Algérie, année zéro
Début 2003, à Alger, deux salles de cinéma rénovées attirent les spectateurs en masse. L’Algeria, rue Didouche-Mourad, qui programme Harry Potter, a enregistré 10 400 entrées pendant sa première semaine d’exploitation. Mieux : près de la Grande Poste, c’est un film algérien tourné en Algérie et évoquant la guerre civile des années quatre-vingt-dix, Rachida, de Yamina Bachir-Chouikh, qui triomphe. Treize mille six cents entrées en une semaine lors de sa sortie, soit deux mille spectateurs par jour. Un résultat qu’envieraient bien des salles, surtout pour un film d’auteur sur un sujet délicat.
Ce mois-ci, le cinéaste algérien Nadir Moknèche, auteur du Harem de madame Osmane, tourne au centre de la capitale les extérieurs de son second film, Viva Laldjérie. Avec Biyouna, vedette populaire à Alger, Lubna Azabal, remarquée dans le dernier film d’André Téchiné, Loin, et Nadia Kaci, qui a joué dans Bab el-Oued City de Merzak Allouache.
On peut retrouver toutes ces informations dans le numéro spécial que les Cahiers du cinéma viennent de publier sous le titre « Où va le cinéma algérien ? ». Assiste-t-on à une renaissance de ce qui fut autrefois la cinématographie phare du Maghreb ? Le croire serait évidemment faire preuve d’un optimisme exagéré. L’absence totale de l’Algérie dans la sélection du Fespaco de Ouagadougou le prouve de manière éloquente.
De fait, les nombreux articles que les Cahiers consacrent au cinéma algérien nous racontent surtout son âge d’or.
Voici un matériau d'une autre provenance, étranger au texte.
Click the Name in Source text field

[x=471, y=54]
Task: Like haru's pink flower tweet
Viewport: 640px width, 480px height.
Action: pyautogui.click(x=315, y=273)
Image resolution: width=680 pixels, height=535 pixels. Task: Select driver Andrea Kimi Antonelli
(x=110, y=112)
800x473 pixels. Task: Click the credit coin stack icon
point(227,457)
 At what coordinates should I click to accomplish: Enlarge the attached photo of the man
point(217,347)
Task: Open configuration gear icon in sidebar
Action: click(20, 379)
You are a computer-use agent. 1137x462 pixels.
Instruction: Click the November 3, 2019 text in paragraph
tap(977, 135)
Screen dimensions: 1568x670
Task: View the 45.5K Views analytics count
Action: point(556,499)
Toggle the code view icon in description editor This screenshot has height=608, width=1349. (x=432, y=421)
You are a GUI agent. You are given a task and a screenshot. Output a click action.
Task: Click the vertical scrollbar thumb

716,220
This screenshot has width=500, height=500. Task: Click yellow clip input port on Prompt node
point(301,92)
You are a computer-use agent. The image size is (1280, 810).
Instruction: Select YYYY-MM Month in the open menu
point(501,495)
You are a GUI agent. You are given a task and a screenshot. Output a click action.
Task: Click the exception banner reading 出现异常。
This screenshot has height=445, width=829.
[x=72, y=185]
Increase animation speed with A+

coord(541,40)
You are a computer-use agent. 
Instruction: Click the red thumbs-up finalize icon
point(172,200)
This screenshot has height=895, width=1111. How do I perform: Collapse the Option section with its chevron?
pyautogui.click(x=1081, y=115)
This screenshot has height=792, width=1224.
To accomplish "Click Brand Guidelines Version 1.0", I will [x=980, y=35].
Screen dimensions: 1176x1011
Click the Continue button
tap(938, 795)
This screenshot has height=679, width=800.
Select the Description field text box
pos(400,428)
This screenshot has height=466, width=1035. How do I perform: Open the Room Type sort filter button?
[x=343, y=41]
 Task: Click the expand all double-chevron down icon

C’est-à-dire les vingt-cinq années qui ont suivi l’indépendance. Dans les années soixante, on dénombrait plus de quatre cents salles où se pressait un public réputé fidèle et passionné.
C’est en outre dans le pays que se concevaient alors, grâce à la qualité des techniciens locaux, des oeuvres marquantes de la cinématographie internationale. Visconti a tourné L’Étranger, d’après Camus, à Alger en 1967. Avec un producteur algérien. Costa-Gavras a bénéficié, en 1969, de l’aide du pôle de production public pour réaliser son film le plus célèbre, Z, d’après le roman de Vassilis Vassilikos. À la cinémathèque d’Alger, créée en 1967, on pouvait croiser Von Sternberg, Losey ou Godard.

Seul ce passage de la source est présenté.